Categories: Community Buying | Rural issues

Vulnerable families are “struggling to survive” it was warned last night after figures revealed one in three families live in fuel poverty in parts of Suffolk.

More than 50,000 – or 16% – of Suffolk families suffered from fuel poverty in 2011, according to the latest government figures.

A household is recognised as living in fuel poverty if more than 10% of its total income is spent on heating.

Suffolk Coastal wards Walberswick and Wenhaston experienced fuel poverty rates of 35.4% in 2011, while nearby ward Yoxford had a rate of 35.2%.

Mandy Abdel-Aziz, operations manager at Suffolk Foundation, said more than 700 families have signed up to its Surviving Winter and Warm Homes Healthy People initiatives, which supports families with funding during the winter months.

“We have seen a huge demand from people who are suffering from fuel poverty. People are in dire straits. It’s a desperate situation for a lot of people,” she added.

“People are huddling up in one room and can’t use water to drink or wash. People are struggling to survive.

“And these are not just people on benefits but people in part-time work or temporary employment. They are not getting consistent work.

“It’s a bleak picture but it’s reality. I think it is only going to get worse as energy bills continue to rise.”

The figures, released yesterday by the Department of Energy & Climate Change, showed 51,574 of 310,832 Suffolk families were suffering from fuel poverty.

More than one in five families were classed as living in fuel poverty in areas of Ipswich, including Holywells and St. Margaret’s wards.

Helen Taylor, information manager at Age UK Suffolk, said: “Worryingly, these latest figures show that the number of households in fuel poverty has remained stubbornly high.

“Many of them older people who are particularly vulnerable to the cold.

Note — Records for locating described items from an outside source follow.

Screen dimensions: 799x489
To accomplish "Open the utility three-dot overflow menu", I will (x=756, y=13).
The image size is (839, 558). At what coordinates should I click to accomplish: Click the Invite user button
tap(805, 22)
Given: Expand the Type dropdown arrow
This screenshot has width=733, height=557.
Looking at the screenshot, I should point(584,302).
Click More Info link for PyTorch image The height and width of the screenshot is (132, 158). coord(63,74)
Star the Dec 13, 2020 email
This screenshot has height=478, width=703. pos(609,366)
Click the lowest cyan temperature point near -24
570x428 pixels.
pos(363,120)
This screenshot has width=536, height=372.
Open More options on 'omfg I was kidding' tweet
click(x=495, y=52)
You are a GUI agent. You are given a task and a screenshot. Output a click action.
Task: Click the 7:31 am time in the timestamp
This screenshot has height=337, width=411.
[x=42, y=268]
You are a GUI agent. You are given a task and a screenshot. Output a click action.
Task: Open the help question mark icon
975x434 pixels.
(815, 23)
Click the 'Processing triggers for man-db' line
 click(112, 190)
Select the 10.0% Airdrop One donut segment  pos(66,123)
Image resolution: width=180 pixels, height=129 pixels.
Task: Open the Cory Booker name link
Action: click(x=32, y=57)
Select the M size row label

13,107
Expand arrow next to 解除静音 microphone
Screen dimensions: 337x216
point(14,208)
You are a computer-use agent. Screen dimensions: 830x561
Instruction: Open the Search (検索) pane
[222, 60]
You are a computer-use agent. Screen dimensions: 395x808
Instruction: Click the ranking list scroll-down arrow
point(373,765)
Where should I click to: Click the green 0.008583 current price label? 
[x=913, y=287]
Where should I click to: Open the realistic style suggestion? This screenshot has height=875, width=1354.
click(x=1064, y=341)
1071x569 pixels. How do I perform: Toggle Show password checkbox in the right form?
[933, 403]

“Cold homes face a serious risk to people’s health, increasing costs to health and care services to treat worsened cardiovascular and respiratory conditions, and contribute to the high numbers of older people we see dying over the cold winter months in the UK.”

Figures from energy comparison website uSwitch showed annual gas bills had soared from £370 in 2003 to £799 in 2013 in Suffolk, while electric bills had shot up from £237 to £540.

Roger Turkington, a member of Community Action Suffolk, said the era of low energy bills was over.

“These are very worrying figures and are compounded by the rise in the cost of living and energy prices, which have doubled in the last 10 years and will continue to rise,” he added.